Leaving aside the many unpalatable issues brought to bear in the CNN.com article - and I believe there are many besides the regrettable fact that people are hungry - it, the e-mails and referrals all underscore a key point that I've made before (here and here and here) and which I am going to make again right now. Knowing how to cook, how to can and even the basics of shopping for food are not luxuries, they are shields against all manner of weapons. Choosing a steady diet of rice and beans for any reason can be a grand and noble thing, but better if one can do it in a way that doesn't feel like a punishment or, worse, a consequence for decisions made in meeting rooms in far away cities by people never encountered. If one knows how to cook, there is endless (frugal) variety and pleasure to be found in beans and rice. If one knows how to shop for ingredients and is able to use them, the household impact of ever-increasing costs for pop tarts or boxed soup mix or anything else might be diminished (although admittedly not eliminated - there are limits, after all).
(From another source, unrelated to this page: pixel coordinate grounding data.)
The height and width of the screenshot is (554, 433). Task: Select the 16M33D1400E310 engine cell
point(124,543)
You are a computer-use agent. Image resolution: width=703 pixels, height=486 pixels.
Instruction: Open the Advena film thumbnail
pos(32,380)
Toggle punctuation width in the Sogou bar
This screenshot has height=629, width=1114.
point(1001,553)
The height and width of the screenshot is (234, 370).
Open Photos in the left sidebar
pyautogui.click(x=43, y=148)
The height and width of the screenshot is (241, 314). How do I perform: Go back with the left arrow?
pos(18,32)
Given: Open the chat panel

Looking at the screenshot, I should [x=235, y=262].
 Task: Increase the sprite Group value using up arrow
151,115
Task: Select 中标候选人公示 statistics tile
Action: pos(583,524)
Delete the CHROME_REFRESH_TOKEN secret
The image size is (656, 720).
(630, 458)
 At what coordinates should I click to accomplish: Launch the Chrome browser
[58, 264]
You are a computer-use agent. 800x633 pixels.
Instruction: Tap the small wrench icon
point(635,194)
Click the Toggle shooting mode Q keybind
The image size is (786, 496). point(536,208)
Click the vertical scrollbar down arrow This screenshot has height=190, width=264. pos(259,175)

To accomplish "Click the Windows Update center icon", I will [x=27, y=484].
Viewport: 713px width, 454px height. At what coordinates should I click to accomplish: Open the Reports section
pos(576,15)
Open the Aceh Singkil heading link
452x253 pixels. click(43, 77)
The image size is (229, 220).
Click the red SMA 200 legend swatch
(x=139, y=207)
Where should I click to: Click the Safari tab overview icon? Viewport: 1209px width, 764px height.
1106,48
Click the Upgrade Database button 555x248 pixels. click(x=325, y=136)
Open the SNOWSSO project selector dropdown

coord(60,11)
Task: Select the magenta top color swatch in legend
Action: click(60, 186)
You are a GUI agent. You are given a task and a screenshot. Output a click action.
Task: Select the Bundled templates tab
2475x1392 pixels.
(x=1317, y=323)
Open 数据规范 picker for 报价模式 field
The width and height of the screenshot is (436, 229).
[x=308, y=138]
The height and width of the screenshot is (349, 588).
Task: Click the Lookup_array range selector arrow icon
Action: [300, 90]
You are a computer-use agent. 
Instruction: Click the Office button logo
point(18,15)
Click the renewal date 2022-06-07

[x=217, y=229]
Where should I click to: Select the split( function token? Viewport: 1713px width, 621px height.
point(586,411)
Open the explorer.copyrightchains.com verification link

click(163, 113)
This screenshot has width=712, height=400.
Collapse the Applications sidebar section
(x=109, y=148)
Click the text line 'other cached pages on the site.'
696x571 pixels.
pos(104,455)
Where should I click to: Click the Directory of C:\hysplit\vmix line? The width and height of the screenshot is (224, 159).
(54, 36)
The talking heads have been agog at their wondering what the economy might mean for family life. Might people entertain at home more? Throw less elaborate home parties for birthdays? Vacation closer to home, camping perhaps? I suppose any or all of this is possible (although I remember the early-90s recession-influenced fashion of flannel and tightwadery didn't last all that long, did it?) I'd like to throw another possibility out there.

Maybe we'll learn to cook. For real, like with cutting and mixing and applying heat and measuring. Maybe we'll learn to do it with our kids, filling their metaphorical toolbox with the skills they'll need to be not as vulnerable as their parents to the vagaries and whims of large corporations. Maybe we'll be more ant-like, shunning our internal grasshopper voices to pick fruit and make jam, even when the day returns that we don't have to. Maybe we'll do it because it's a good thing to learn to do with our families, working together side by side to feed ourselves and each other. Maybe.

And to answer the question, yes, it's possible that preserving food at home can contribute to a lower grocery bill. For all of you who asked, I hope you found what you're looking for in your search here. Stick around and we'll learn even more together. As with most things, cooking and canning are more fun with friends.